とりわけ、シティ・フットボール・グループやレッドブル・グループによるMCO(マルチクラブ・オーナーシップ)戦略が成功事例として注目され、また巨額の資金を運用するPEファンドが欧州プロサッカーの成長性に着目し始めた2010年代末以降は、イタリアも含めた欧州全体でグローバル資本の参入が雪崩を打って進むことになる。現在、外国資本をオーナーに持つセリエA11クラブは以下の通り。
①ローマ(2011年/ジェームス・パロッタらの米投資家グループが買収。2020年/米フリードキン家に譲渡。フリードキン家は2024年エバートンも買収)
②インテル(2013年/エリック・トヒルが買収。2016年/蘇寧グループに売却。2024年/米オークツリーに経営権移転)
③ボローニャ(2014年/イタリア系カナダ人実業家ジョーイ・サプートが買収)
④ミラン(2017年/李勇鴻が買収。
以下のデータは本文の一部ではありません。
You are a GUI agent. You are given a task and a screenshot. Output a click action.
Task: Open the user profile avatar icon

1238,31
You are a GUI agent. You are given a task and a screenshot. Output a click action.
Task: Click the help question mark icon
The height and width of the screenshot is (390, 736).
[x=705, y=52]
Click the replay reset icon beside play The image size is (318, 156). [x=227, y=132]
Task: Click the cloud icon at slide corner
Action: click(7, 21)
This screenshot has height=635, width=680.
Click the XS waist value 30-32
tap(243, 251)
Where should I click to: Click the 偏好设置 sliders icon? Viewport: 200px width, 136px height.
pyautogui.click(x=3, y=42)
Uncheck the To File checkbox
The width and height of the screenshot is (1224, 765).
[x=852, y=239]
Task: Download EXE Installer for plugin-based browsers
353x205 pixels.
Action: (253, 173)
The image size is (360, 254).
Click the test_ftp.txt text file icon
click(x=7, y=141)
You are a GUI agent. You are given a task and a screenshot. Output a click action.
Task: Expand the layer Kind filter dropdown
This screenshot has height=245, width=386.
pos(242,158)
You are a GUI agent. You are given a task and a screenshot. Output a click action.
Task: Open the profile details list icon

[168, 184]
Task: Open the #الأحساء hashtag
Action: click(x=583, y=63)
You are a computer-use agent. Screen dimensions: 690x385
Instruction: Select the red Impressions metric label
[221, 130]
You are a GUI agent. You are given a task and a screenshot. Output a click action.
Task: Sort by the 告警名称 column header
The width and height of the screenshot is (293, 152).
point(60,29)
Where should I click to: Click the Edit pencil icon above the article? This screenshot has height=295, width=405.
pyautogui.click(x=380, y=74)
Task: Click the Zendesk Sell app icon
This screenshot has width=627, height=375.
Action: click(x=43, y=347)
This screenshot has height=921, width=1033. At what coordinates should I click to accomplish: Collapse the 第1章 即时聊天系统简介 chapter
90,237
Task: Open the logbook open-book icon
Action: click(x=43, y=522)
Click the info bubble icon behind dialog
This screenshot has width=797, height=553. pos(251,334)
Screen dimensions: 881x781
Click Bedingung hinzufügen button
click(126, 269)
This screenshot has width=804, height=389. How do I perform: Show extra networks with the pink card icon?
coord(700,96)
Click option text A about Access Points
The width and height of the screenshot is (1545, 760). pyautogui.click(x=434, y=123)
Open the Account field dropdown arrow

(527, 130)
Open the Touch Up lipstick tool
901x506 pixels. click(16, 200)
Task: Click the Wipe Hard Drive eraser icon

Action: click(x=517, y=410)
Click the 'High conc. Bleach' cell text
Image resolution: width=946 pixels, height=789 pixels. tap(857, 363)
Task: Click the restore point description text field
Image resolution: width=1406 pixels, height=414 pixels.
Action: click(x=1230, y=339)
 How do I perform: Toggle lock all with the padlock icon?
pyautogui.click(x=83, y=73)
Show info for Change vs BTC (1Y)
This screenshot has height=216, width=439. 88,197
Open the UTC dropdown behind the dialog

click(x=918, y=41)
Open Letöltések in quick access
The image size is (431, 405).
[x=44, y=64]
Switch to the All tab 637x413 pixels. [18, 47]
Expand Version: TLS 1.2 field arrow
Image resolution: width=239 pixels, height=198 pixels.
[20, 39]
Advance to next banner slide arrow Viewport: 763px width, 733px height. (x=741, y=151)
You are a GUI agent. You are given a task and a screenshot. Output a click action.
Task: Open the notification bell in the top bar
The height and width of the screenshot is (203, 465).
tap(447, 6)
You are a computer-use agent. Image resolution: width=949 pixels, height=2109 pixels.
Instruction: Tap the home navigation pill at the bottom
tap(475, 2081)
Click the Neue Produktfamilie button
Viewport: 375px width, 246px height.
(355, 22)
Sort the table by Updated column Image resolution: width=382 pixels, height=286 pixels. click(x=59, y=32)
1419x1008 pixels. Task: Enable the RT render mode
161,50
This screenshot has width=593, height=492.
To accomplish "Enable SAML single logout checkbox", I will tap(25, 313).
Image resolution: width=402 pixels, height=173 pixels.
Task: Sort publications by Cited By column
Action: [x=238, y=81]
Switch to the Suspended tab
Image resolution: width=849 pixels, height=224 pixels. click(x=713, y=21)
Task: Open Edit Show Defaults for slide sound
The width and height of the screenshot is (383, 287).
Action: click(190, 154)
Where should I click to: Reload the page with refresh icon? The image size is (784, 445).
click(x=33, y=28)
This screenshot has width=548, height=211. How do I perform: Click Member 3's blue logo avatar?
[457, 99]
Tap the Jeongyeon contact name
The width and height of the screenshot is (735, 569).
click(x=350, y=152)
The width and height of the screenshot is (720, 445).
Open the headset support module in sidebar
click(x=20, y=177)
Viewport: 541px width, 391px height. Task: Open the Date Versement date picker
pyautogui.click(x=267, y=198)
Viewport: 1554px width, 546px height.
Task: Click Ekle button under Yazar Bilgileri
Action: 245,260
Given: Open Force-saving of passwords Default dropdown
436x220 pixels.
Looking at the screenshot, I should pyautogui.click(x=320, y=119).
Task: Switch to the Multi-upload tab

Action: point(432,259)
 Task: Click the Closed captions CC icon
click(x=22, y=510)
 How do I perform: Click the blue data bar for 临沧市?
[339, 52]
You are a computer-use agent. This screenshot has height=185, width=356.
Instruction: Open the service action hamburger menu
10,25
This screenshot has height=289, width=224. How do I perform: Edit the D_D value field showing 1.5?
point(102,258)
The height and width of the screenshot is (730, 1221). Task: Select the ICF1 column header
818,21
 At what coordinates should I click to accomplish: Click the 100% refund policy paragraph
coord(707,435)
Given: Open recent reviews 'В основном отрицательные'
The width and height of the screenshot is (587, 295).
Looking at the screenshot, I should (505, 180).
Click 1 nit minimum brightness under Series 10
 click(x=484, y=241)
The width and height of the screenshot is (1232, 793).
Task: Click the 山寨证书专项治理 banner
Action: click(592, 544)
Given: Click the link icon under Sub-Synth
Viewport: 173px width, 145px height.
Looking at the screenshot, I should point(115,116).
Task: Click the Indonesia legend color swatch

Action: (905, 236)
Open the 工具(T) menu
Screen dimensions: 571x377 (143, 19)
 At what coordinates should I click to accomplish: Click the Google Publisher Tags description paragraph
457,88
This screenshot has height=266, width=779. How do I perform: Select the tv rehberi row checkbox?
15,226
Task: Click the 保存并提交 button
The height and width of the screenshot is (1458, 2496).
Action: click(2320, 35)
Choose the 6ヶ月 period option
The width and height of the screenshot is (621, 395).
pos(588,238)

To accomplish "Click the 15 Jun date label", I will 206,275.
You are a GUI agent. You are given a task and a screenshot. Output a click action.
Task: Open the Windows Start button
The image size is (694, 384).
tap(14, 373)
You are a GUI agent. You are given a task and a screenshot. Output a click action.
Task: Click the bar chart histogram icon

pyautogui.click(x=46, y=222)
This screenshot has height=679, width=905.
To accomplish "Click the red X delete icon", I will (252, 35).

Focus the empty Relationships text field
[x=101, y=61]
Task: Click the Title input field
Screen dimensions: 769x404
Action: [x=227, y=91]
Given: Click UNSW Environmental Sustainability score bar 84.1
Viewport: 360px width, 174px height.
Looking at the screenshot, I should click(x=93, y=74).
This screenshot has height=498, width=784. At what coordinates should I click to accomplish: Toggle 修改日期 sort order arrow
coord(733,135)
2018年/米エリオットに経営権移転。2022年/米レッドバードに譲渡)
⑤フィオレンティーナ(2019年/イタリア系アメリカ人実業家ロッコ・コンミッソが買収)
⑥コモ(2019年/インドネシア財閥ジャルムグループが買収。当時はセリエC)
⑦パルマ(2020年/米実業家カイル・クラウゼが買収。直後にセリエB降格も24-25にA復帰)
⑧ベネツィア(2020年/米実業家ダンカン・ニーデラウアーが買収。当時はセリエB)
⑨ジェノア(2021年/米投資ファンドの777パートナーズが買収。当時はセリエB。2024年/ルーマニア人実業家ダン・スークに譲渡)
⑩アタランタ(2022年/米投資家パリューカに過半数の株式譲渡。経営は前オーナーのペルカッシ家が継続)
⑪Hベローナ(2025年/米投資ファンドに売却)
現オーナーの内訳を見ると、投資による経営改善、企業価値向上からの売却を本業とするPEファンドの保有下にあるのがインテル(オークツリー)、ミラン(レッドバード)、Hベローナ(プレシディオ・インベスターズ)の3クラブ。アタランタ(ステファン・パリューカ=ベイン・キャピタル)、ベネツィア(匿名の投資家グループ)も専業投資家がオーナーだが、売却よりも長期保有を前提としている点が上記3クラブとはやや異なる。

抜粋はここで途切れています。